**The task**
All lines from the one containing "Image resolution: width=1330" through the last line of the listing below are to be copied exactly. Exclude the pictures.

Input records START

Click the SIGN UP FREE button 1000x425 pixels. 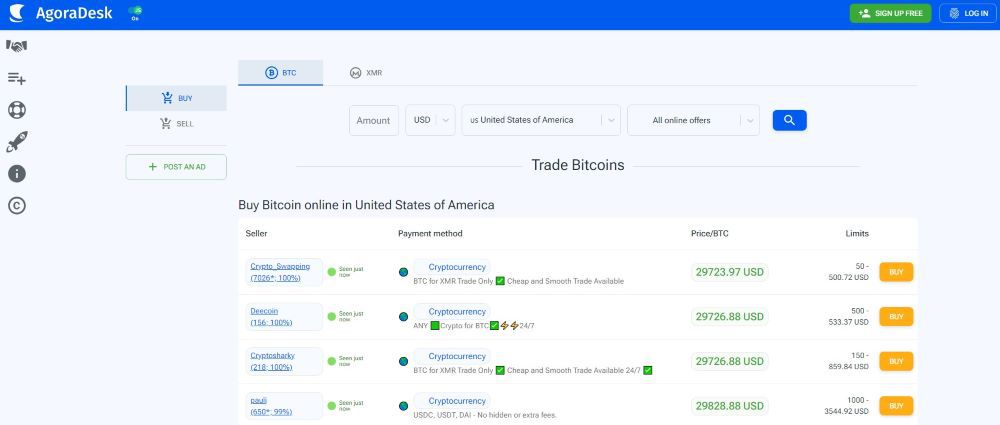point(890,13)
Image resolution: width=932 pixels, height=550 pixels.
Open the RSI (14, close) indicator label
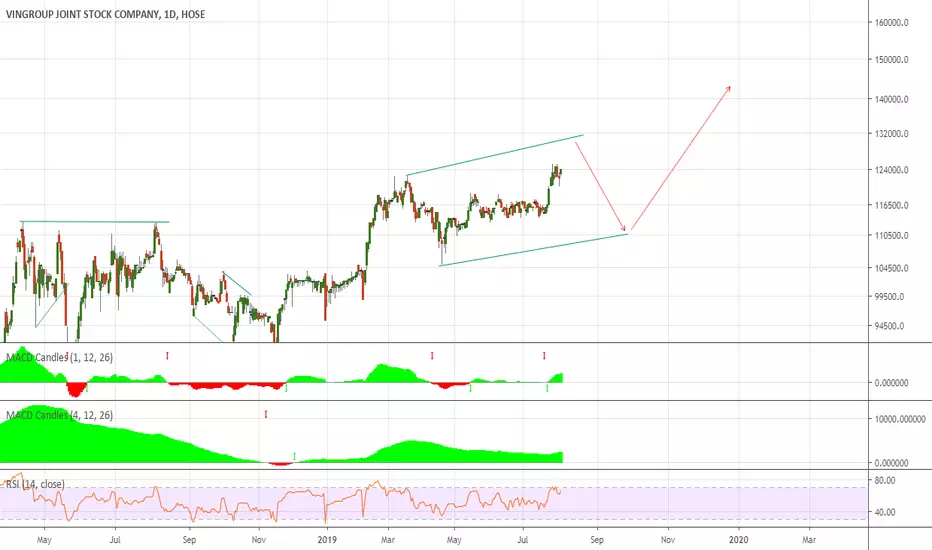point(35,484)
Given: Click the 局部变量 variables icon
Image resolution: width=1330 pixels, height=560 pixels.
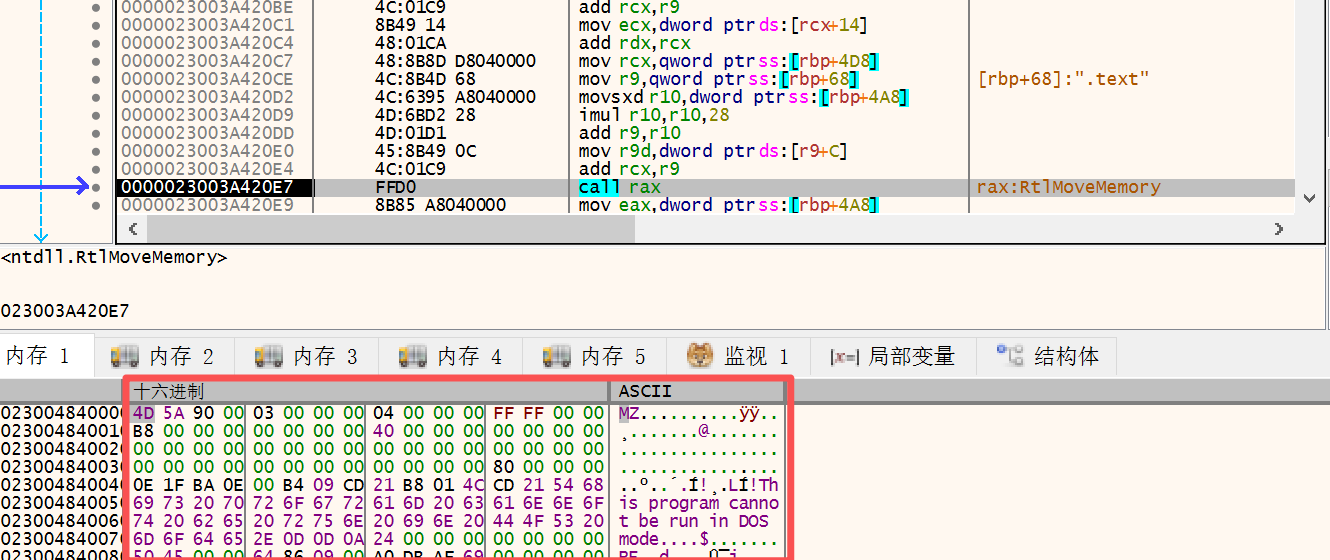Looking at the screenshot, I should click(845, 356).
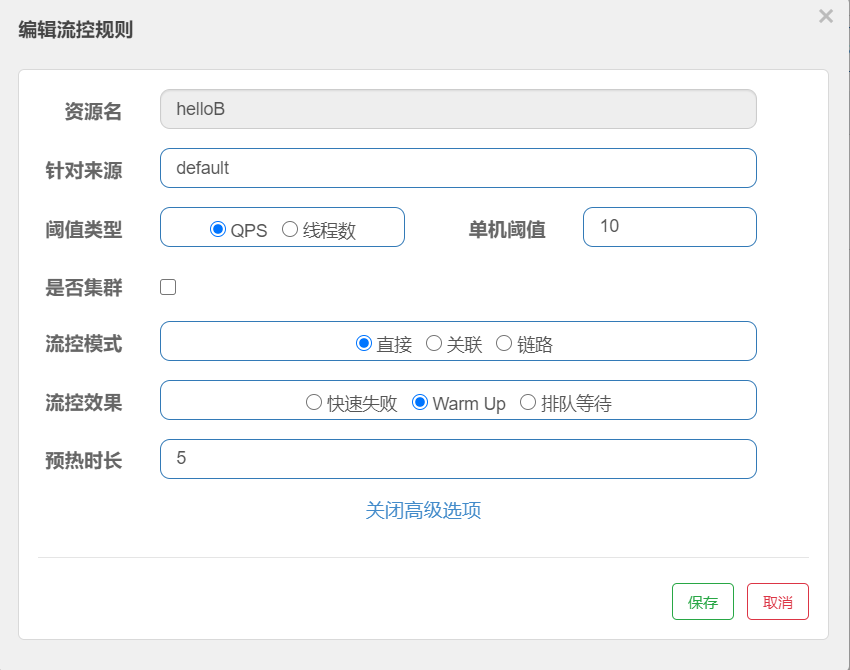This screenshot has height=670, width=850.
Task: Toggle off the cluster mode checkbox
Action: [x=167, y=287]
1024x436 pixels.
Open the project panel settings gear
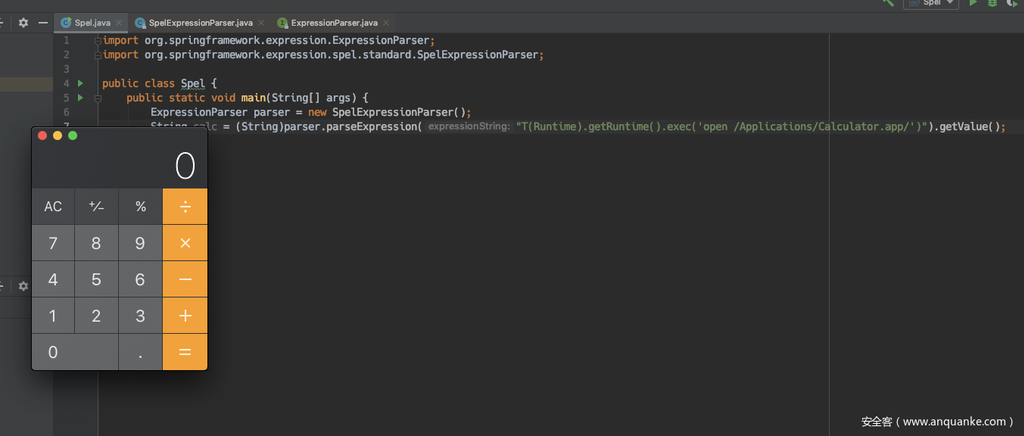pyautogui.click(x=23, y=22)
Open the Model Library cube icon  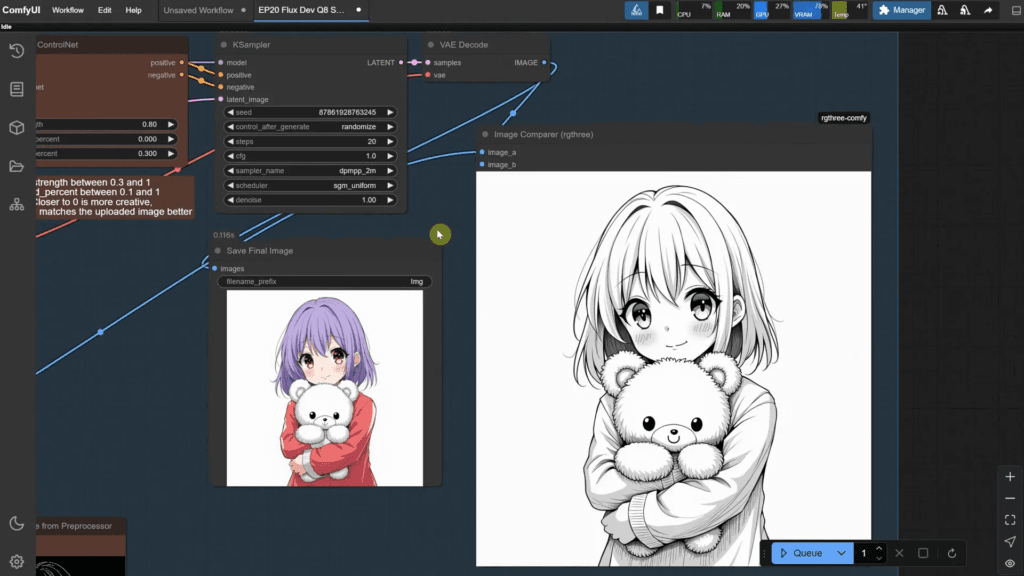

Input records END

**Answer for this exercise**
Image resolution: width=1330 pixels, height=560 pixels.
Looking at the screenshot, I should click(845, 356).
This screenshot has height=670, width=850.
Task: Toggle off the cluster mode checkbox
Action: [x=167, y=287]
1024x436 pixels.
Open the project panel settings gear
pyautogui.click(x=23, y=22)
Open the Model Library cube icon  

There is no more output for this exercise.